Nigeria : l’intelligence artificielle au service des factions de Boko Haram
Le nord-est du Nigeria est le théâtre d’une évolution inquiétante : des factions issues de Boko Haram exploitent désormais des outils d’intelligence artificielle générative pour renforcer leur capacité opérationnelle. Une étude récente de l’Université de Cambridge révèle comment ces groupes armés intègrent ces technologies dans leurs activités quotidiennes.
Des outils d’IA accessibles au grand public détournés par l’ISWAP et le JAS
Selon les témoignages recueillis auprès de 27 anciens membres, principalement d’anciens commandants et spécialistes techniques, les factions Province de l’État islamique en Afrique de l’Ouest (ISWAP) et Jama’atu Ahlis Sunna Lidda’awati wal-Jihad (JAS) utilisent depuis 2023 des plateformes comme ChatGPT, Claude, Gemini, Grok, Meta AI et DeepSeek. Ces systèmes, initialement conçus pour un usage civil, servent désormais à améliorer l’efficacité des opérations terroristes.

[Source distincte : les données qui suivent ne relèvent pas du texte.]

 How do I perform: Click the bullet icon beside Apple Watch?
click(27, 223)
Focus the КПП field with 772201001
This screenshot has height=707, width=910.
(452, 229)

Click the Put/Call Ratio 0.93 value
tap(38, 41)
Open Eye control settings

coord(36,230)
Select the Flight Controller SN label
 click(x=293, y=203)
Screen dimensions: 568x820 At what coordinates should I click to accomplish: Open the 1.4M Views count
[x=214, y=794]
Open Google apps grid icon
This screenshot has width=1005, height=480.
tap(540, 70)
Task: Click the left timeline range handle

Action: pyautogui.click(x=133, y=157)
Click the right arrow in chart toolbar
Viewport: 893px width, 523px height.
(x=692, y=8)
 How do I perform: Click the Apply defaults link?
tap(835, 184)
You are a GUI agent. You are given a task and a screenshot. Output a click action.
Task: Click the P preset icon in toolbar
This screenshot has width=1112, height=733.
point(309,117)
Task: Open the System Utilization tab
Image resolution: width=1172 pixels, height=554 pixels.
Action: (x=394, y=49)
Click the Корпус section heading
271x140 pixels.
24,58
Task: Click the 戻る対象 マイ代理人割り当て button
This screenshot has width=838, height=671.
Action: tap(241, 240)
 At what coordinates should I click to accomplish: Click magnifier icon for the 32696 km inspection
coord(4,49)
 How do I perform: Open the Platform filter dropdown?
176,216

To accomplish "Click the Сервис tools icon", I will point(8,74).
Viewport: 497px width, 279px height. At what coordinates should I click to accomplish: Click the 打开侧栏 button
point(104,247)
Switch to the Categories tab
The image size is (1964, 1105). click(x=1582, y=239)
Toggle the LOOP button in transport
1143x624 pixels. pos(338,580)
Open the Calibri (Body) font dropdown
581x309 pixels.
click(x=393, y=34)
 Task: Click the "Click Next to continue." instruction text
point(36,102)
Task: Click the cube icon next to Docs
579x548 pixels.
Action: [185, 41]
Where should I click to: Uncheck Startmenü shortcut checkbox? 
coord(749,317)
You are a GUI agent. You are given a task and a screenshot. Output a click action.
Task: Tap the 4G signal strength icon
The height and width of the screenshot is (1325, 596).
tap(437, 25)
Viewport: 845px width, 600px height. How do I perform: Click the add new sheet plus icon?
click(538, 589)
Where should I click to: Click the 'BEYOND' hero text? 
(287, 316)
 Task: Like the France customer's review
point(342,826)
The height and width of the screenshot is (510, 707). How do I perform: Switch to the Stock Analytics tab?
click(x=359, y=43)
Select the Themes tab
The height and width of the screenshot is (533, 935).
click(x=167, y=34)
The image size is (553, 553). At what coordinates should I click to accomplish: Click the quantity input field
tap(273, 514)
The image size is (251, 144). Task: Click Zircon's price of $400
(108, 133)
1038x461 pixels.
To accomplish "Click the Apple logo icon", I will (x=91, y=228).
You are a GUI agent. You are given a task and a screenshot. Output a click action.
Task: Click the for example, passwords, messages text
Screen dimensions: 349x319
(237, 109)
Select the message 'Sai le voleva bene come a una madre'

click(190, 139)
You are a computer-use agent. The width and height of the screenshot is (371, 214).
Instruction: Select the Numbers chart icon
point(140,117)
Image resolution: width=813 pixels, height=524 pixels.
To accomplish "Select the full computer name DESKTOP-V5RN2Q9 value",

Au-delà de la propagande : l’IA au cœur de la logistique et de la planification
Jusqu’à présent, l’intelligence artificielle était principalement associée à la création de contenus de propagande. Cependant, le rapport de Cambridge met en lumière des usages bien plus stratégiques :
- Préparation d’opérations militaires : analyse de scénarios et optimisation des tactiques
- Gestion logistique : organisation des déplacements et coordination entre unités
- Résolution de problèmes techniques : maintenance d’armes, identification de pannes, conception d’engins explosifs
- Analyse des échecs opérationnels : évaluation des causes et ajustement des stratégies
Les anciens membres interrogés expliquent que ces outils permettent d’accélérer l’accès à des connaissances techniques, réduisant des jours de recherche à quelques minutes. Pour contourner les restrictions des plateformes, les utilisateurs reformulent leurs demandes ou sollicitent plusieurs services simultanément.
Des cellules spécialisées formées avec l’appui de Daesh
L’adoption de l’IA par Boko Haram ne relève pas du hasard. Selon le rapport, des instructeurs liés au réseau Daesh ont dispensé des formations techniques, fourni du matériel informatique et facilité l’accès à des logiciels de chiffrement et des réseaux privés virtuels. Ces cellules spécialisées, composées de membres aux compétences variées (ingénierie, armement, explosifs), centralisent les demandes des combattants sur le terrain avant de les soumettre aux systèmes d’IA.
Une utilisation encadrée pour limiter les risques
L’accès aux outils et équipements est strictement contrôlé : seuls des membres considérés comme fiables peuvent manipuler les ordinateurs, comptes et abonnements. Cette mesure vise à réduire les risques de fuite d’informations ou de surveillance par les forces de sécurité.
Des limites méthodologiques à considérer
Le rapport souligne plusieurs réserves :
- Les conclusions reposent sur les déclarations d’anciens membres, majoritairement des cadres intermédiaires
- L’efficacité réelle des informations fournies par l’IA n’a pas été vérifiée de manière indépendante
- Les modèles d’IA peuvent produire des réponses inexactes ou inapplicables en situation réelle
Vers une généralisation de l’IA dans les groupes armés ?
Cette étude révèle que les organisations terroristes perçoivent désormais l’intelligence artificielle comme un levier stratégique. Les factions de Boko Haram investissent déjà dans des abonnements, équipements et formations pour renforcer leurs capacités. Pour les autorités et les entreprises technologiques, le défi est double : détecter les usages malveillants tout en préservant l’accessibilité des outils pour des millions d’utilisateurs légitimes.
Les auteurs du rapport appellent à un renforcement de la coopération entre développeurs, services de sécurité et chercheurs pour évaluer les dispositifs de protection face à des organisations structurées. La question n’est plus de savoir si les groupes armés utiliseront l’IA, mais comment limiter son usage comme instrument de violence.